Arnold warf dem Regierungsrat mangelnder Führungswille vor: Sieben Direktionen sind sieben Königsreiche statt eine Regierung, die die Finanzen im Griff hat. Die Finanzkommission habe das Budget um 87.5 Millionen verbessert und damit den Aufwandüberschuss der Regierung beinahe halbiert. Der SVP aber ginge das zu wenig weit. Die SVP will

  • Einsparung von 300 Millionen über den gesamten Kantonshaushalt
  • Senkung der Staatssteuer um 3%
  • Der Mittelentzug soll die Regierung zu echten Einsparungen motivieren

Sportliche Ziele für unsere Fraktion. Mit zahlreichen Anträgen zum Budget haben wir deshalb bereits im Vorfeld in den ständigen Kommissionen versucht, Mehrheiten zu schaffen. Diese Anträge verlängern zwar die Debatte – angesichts der düstereren Finanzzukunft unseres Kantons ist das aber das kleinere Übel. Zur „düsteren Zukunft“: Gemäss Budgetentwurf des Regierungsrates soll der Aufwand der laufenden Rechnung alleine von 2013 auf 2014 um 464 Millionen auf 14.52 Milliarden wachsen. Bis ins Jahr 2017 soll der Aufwand dann – etwas weniger steil – 15.272 Milliarden erreichen. Interessant ist, dass die Regierung beim Steuerertrag genau mit umgekehrter Tendenz prognostiziert: Dieser wächst Richtung 2017 immer schneller. Das nennt man Optimismus!
Diesen teilt die FDP: Sie begnügt sich deshalb heuer einfach mit einem ausgeglichenen Budget und kann so in Frieden leben mit der eigenen Finanzdirektorin: Einige moderaten Anträge sind die Folge, die wir als SVP, da sie in die richtige Richtung gehen, auch unterstützen. Im Gegensatz dazu werden wir von der FDP im Regen stehen gelassen.
Der linken Ratsseite ist das Defizit egal – es sei lediglich eine Folge zu tiefer Steuern. Deshalb stellt sich Links dem Ausgabenwachstum nicht entgegen, fordert hingegen höhere Investitionen. Letzteres – man muss es leider sagen – nicht einmal ganz zu Unrecht: Ein weiteres Tricklein der Regierung war nämlich, dass die geplanten Investitionen der einzelnen Direktionen nur noch zu 60 Prozent budgetiert werden.
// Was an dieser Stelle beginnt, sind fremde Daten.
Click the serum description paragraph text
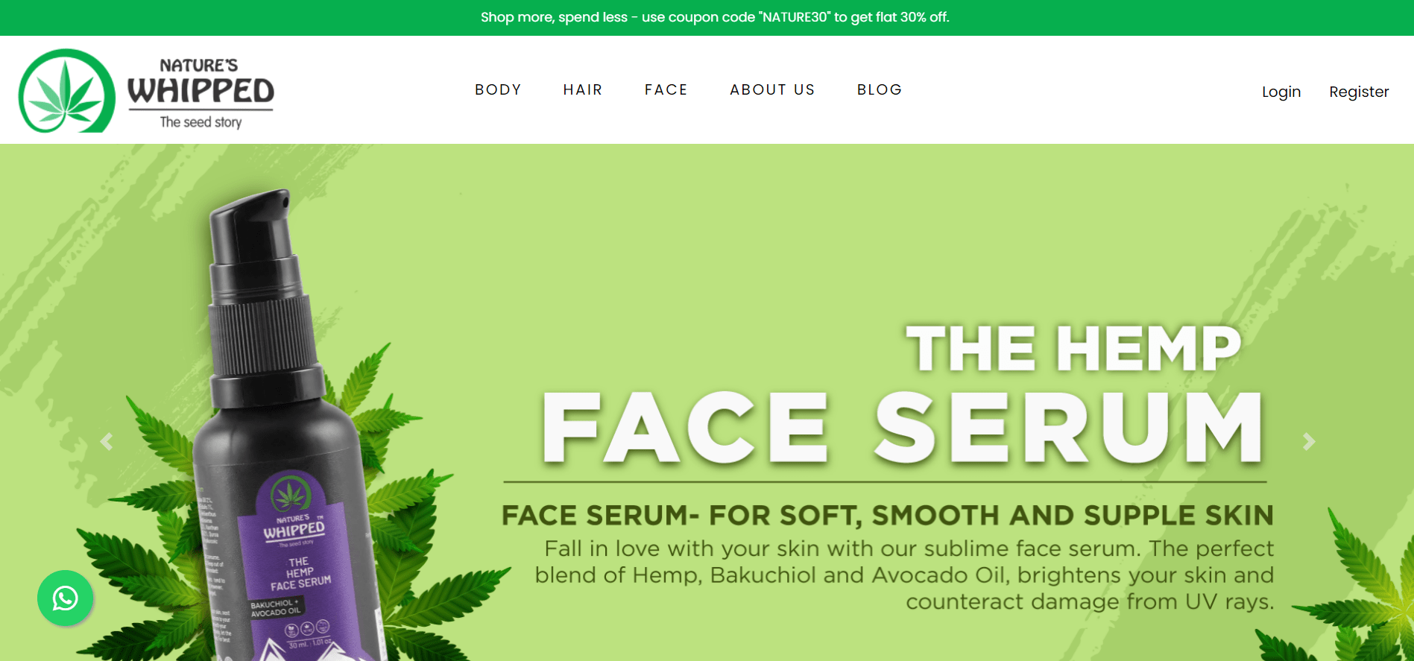 tap(904, 575)
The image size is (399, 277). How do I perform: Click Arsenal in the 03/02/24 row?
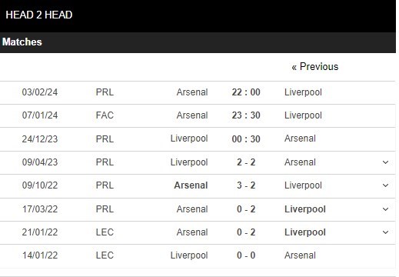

Die düsteren Finanzprognosen wurden also noch geschönt!

In welche Richtung bewegt sich die FDP?

Spannend wird es nächste Woche: Einem FDP-Budget wird weder die Linke noch die SVP zustimmen können. Die FDP will aber unbedingt ein Budget (= Friede mit der Finanzdirektorin). So wird sie sich entscheiden müssen: Bewegt sie sich in unsere Richtung?
Das Mittel dazu heisst „pauschale Budgetkürzung über alle Leistungsgruppen“, die Frage ist die Höhe. Mit Kompromiss-Anträgen zur dieser Höhe irgendwo zwischen FDP und SVP hausiert ausgerechnet ein BDP-Politiker. Selber stellt diese Partei zwar kaum einen vernünftigen Budgetantrag, will sich dann aber trotzdem brüsten. Die Arbeit – nämlich das hartnäckige Einbringen und Unterstützen von Verbesserunsanträgen – macht die SVP.
Dies bereits in der Fiko (Martin Arnold, Hansueli Züllig, Jürg Sulser, Matthias Hauser): Der Regierungsentwurf wurde um beinahe 100 Millionen Franken auf (immer noch) minus 89.87 Millionen verbessert. Dies war möglich dank konkreten Anträgen, die zuvor in den Sachkommissionen behandelt wurden, dort zum Teil keine Mehrheit fanden, in der Fiko dann aber schon.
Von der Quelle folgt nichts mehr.